_Assignment_
Each line in the data holding "target" should be listed.
┄┄┄┄┄┄┄┄┄┄
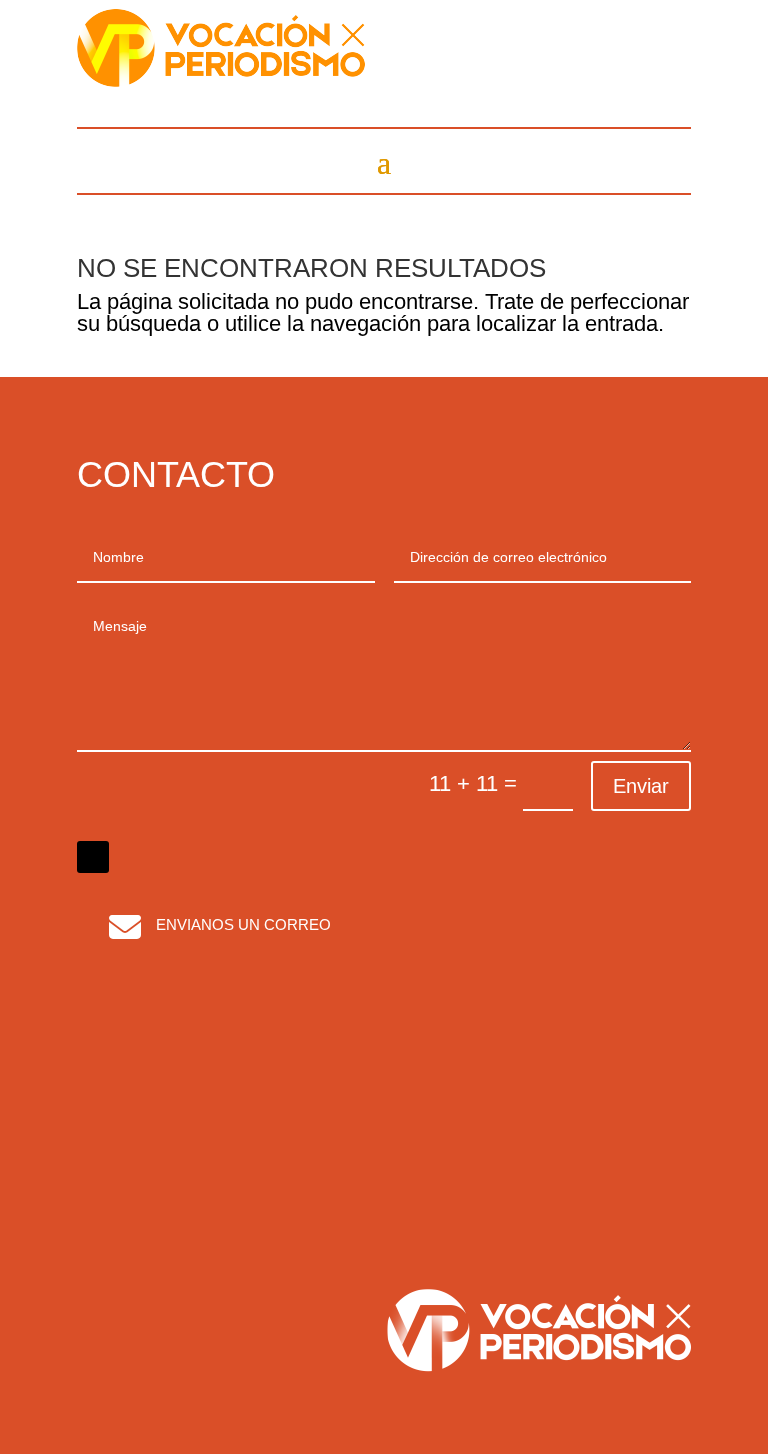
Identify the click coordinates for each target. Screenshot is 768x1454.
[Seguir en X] (93, 857)
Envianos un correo (243, 924)
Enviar (641, 786)
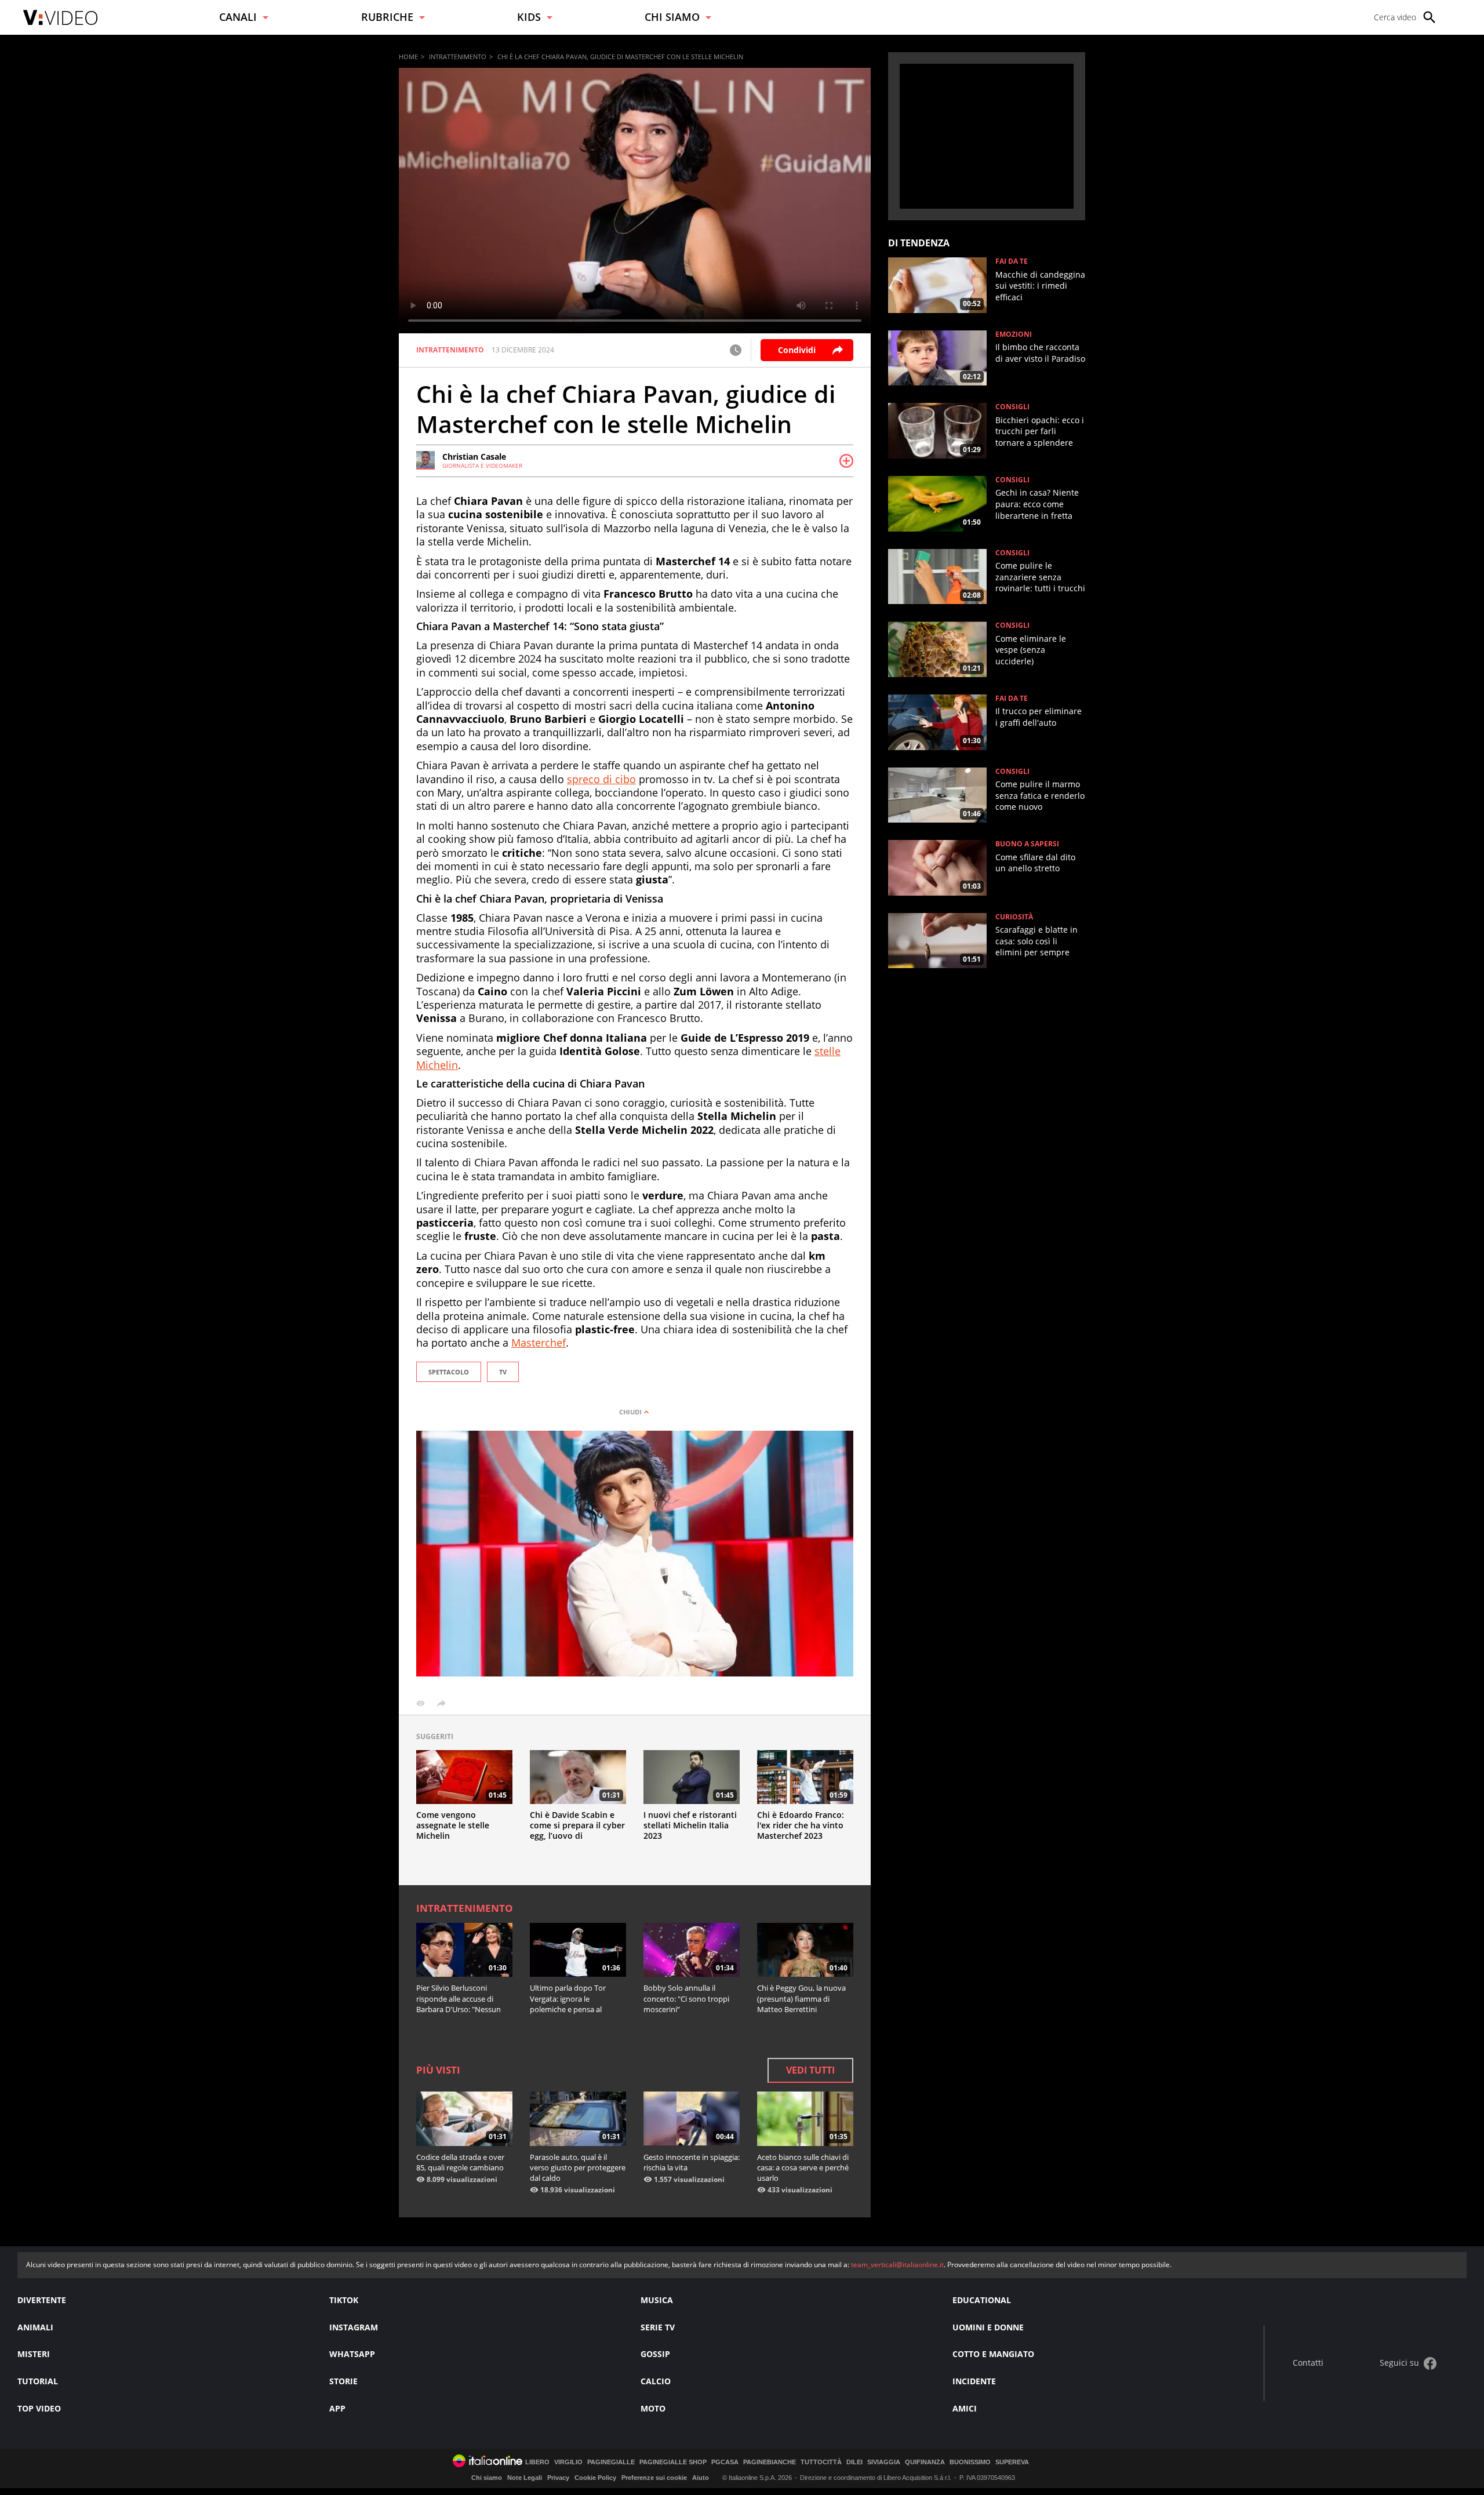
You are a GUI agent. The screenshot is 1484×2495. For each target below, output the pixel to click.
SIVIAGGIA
┄┄┄┄┄┄┄┄┄┄
_Solution_
Identify the click coordinates for each target. Screenshot is 768x1454.
You are a GUI agent. The screenshot is 1484×2495. For each target below, output the pixel to click.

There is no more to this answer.